Qué hacer
Devuelve cada línea de las entradas de datos que siguen en la que aparezca la cadena "header". Distingue entre mayúsculas y minúsculas.

(Entradas de datos)

□ □ □

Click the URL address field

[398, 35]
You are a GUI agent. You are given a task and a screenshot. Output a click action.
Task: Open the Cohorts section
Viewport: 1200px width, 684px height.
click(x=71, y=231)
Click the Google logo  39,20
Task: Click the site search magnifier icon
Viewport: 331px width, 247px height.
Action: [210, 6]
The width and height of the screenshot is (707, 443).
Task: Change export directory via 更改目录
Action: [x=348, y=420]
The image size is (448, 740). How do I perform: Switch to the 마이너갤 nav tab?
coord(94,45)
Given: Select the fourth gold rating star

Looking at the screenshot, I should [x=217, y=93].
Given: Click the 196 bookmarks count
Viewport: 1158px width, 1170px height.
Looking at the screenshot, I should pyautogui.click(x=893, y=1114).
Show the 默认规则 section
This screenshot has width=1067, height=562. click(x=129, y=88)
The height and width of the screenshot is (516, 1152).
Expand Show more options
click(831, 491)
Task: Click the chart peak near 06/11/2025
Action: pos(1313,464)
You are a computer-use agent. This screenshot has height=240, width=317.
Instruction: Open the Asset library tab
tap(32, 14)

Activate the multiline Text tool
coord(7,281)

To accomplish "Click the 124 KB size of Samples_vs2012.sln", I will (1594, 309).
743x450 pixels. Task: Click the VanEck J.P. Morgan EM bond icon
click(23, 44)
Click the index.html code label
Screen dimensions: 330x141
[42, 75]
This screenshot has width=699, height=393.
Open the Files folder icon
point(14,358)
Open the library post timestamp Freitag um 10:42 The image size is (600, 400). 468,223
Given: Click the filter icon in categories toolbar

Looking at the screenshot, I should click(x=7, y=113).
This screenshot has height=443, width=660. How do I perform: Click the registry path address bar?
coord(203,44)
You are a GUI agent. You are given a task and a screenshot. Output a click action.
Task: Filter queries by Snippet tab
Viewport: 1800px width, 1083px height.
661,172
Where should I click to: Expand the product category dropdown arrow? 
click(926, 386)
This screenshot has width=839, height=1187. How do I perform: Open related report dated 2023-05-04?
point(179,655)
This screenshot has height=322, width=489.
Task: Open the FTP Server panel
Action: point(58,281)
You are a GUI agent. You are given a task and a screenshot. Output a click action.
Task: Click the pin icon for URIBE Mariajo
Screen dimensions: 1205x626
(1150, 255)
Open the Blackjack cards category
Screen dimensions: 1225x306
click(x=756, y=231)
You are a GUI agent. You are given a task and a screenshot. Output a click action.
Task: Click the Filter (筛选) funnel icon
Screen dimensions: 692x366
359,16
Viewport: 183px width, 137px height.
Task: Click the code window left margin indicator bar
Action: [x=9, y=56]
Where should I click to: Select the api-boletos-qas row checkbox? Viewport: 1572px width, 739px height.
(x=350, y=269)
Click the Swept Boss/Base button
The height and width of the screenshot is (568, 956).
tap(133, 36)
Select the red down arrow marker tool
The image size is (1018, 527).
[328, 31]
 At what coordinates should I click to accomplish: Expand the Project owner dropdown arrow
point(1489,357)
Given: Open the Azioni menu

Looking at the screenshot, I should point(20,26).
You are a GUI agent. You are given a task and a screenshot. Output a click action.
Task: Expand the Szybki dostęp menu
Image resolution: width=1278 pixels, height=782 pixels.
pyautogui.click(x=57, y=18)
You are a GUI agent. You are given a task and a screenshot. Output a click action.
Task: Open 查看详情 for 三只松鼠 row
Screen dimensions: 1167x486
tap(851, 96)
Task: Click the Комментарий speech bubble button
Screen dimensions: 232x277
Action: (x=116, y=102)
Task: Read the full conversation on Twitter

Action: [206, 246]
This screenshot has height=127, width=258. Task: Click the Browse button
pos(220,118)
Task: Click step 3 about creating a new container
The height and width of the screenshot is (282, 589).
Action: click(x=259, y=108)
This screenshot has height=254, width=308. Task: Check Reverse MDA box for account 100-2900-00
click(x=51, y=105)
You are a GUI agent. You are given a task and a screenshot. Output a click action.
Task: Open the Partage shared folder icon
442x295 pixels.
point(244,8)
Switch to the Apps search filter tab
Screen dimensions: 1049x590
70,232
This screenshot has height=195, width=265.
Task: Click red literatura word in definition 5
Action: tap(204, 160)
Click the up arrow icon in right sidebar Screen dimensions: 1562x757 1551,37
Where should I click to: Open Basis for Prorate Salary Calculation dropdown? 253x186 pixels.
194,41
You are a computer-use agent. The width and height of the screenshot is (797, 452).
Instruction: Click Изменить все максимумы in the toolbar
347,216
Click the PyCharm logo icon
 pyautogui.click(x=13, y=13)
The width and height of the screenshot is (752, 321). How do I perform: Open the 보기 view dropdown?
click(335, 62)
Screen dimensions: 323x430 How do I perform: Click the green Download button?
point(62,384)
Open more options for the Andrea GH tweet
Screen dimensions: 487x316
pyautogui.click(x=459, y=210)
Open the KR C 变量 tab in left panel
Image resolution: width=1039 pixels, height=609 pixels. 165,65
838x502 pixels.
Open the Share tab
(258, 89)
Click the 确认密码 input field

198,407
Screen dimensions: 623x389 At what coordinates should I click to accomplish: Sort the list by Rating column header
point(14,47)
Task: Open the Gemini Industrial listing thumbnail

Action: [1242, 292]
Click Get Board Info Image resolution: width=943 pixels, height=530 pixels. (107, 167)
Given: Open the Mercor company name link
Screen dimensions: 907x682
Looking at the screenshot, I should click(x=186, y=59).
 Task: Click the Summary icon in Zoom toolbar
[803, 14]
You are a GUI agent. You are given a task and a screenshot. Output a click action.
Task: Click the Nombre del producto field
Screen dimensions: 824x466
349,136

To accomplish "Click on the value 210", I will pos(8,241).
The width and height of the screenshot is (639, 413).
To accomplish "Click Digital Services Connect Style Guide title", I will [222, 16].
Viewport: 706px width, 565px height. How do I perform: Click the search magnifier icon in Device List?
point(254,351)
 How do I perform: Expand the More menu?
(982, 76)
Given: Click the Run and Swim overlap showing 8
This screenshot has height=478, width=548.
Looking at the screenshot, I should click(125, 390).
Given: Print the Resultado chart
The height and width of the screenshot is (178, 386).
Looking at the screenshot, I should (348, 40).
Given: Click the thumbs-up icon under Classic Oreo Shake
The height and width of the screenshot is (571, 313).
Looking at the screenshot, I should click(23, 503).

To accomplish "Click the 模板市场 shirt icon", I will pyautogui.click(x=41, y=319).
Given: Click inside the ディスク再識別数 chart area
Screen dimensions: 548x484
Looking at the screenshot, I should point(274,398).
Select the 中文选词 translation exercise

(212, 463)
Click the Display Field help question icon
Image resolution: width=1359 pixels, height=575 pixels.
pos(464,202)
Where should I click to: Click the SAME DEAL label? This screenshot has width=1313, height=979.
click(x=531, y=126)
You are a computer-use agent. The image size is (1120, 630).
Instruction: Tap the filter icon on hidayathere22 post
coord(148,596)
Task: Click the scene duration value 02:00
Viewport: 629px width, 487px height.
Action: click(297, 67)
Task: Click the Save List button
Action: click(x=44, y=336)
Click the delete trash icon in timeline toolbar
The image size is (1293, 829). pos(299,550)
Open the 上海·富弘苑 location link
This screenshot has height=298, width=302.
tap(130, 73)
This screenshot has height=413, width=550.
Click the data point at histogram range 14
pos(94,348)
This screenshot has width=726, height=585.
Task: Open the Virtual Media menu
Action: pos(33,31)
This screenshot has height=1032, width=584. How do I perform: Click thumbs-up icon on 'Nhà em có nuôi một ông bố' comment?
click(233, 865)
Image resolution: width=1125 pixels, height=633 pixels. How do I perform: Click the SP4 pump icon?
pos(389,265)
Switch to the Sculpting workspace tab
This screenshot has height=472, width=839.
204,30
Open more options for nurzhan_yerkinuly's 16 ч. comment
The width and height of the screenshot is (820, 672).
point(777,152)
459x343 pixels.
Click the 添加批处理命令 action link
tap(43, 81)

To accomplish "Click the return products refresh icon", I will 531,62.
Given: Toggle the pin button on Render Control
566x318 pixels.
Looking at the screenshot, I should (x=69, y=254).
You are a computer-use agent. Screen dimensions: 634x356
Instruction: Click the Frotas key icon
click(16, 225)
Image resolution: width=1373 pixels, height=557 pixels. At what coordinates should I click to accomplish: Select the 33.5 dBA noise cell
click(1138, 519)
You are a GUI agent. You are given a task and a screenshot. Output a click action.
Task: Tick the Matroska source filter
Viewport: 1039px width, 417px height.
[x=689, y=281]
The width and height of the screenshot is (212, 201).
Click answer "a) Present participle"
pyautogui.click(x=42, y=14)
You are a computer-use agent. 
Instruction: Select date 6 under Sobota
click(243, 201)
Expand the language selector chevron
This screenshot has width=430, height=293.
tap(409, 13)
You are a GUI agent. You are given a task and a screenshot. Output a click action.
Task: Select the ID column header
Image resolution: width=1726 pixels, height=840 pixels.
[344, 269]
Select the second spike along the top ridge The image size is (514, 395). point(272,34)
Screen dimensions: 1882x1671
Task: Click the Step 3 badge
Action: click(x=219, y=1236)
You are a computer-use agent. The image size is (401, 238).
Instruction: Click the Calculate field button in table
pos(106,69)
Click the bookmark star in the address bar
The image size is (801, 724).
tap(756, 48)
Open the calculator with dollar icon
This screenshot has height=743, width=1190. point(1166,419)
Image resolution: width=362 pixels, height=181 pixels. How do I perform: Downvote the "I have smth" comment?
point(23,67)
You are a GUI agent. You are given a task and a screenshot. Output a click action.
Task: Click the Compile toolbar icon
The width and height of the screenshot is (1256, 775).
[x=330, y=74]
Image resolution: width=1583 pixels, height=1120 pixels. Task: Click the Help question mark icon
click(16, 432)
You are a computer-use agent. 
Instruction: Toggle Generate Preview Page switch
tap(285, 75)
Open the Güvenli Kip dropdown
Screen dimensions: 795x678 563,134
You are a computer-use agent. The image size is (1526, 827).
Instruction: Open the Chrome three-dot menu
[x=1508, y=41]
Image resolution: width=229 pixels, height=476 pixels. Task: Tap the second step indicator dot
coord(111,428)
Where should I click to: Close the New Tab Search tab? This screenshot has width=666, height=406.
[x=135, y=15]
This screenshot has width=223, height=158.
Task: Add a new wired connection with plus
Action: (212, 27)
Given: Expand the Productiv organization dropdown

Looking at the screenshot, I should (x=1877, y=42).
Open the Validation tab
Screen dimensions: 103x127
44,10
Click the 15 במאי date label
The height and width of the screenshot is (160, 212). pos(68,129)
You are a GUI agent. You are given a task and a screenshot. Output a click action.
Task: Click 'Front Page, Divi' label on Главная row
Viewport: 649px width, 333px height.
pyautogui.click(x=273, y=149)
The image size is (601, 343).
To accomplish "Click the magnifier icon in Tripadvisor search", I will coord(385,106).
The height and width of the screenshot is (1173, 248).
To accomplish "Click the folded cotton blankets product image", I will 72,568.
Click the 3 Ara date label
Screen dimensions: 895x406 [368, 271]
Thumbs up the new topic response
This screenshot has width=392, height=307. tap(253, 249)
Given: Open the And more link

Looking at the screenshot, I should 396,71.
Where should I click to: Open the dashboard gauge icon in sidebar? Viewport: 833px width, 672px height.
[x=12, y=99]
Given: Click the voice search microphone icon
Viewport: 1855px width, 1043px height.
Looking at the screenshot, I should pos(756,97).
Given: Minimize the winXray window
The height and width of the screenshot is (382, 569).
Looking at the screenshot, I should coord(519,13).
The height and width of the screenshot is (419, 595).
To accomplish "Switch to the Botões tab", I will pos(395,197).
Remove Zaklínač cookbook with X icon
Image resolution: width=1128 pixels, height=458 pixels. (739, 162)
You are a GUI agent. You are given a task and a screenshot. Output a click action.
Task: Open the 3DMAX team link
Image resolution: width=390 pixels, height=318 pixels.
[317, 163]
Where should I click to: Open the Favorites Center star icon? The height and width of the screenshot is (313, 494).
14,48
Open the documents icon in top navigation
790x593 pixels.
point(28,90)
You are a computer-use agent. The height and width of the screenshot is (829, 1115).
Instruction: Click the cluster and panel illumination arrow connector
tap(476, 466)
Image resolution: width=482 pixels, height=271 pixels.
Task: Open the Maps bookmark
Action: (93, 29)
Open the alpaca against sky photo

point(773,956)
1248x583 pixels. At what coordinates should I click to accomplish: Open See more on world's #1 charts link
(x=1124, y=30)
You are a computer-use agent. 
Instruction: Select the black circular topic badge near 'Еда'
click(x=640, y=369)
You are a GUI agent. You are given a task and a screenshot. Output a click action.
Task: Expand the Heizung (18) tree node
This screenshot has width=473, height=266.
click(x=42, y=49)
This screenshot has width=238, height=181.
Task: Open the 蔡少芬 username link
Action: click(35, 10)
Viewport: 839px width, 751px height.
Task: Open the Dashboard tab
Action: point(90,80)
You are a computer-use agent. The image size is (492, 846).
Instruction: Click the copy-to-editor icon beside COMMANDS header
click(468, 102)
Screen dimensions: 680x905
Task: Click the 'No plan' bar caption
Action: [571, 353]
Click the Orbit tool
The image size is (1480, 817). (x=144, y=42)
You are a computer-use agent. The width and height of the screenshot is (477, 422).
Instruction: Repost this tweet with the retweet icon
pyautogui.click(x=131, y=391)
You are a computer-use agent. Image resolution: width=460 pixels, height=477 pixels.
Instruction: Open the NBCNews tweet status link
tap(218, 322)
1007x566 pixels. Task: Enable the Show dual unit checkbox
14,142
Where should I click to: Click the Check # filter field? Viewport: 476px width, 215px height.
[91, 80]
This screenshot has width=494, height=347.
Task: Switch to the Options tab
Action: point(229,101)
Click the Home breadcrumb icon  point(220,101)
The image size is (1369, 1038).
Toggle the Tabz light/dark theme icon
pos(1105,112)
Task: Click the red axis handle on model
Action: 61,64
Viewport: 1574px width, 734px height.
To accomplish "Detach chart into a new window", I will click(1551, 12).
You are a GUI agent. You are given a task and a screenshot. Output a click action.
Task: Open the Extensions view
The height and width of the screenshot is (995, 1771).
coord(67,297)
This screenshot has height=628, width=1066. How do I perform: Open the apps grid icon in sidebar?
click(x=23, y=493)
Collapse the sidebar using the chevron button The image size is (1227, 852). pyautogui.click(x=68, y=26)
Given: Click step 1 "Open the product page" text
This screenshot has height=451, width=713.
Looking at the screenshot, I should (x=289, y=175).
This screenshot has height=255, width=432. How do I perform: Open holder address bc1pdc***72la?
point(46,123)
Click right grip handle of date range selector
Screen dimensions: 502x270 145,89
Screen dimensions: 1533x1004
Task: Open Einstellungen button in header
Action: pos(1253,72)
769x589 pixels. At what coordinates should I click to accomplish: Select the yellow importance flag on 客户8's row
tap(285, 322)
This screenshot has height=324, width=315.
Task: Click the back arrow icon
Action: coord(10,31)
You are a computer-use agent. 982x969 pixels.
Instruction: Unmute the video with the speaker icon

□ □ □

Resultado
Screen dimensions: 623x389 At what coordinates should I click to accomplish: Sort the list by Rating column header
Task: Select the ID column header
Instruction: Click the copy-to-editor icon beside COMMANDS header
Task: Open Einstellungen button in header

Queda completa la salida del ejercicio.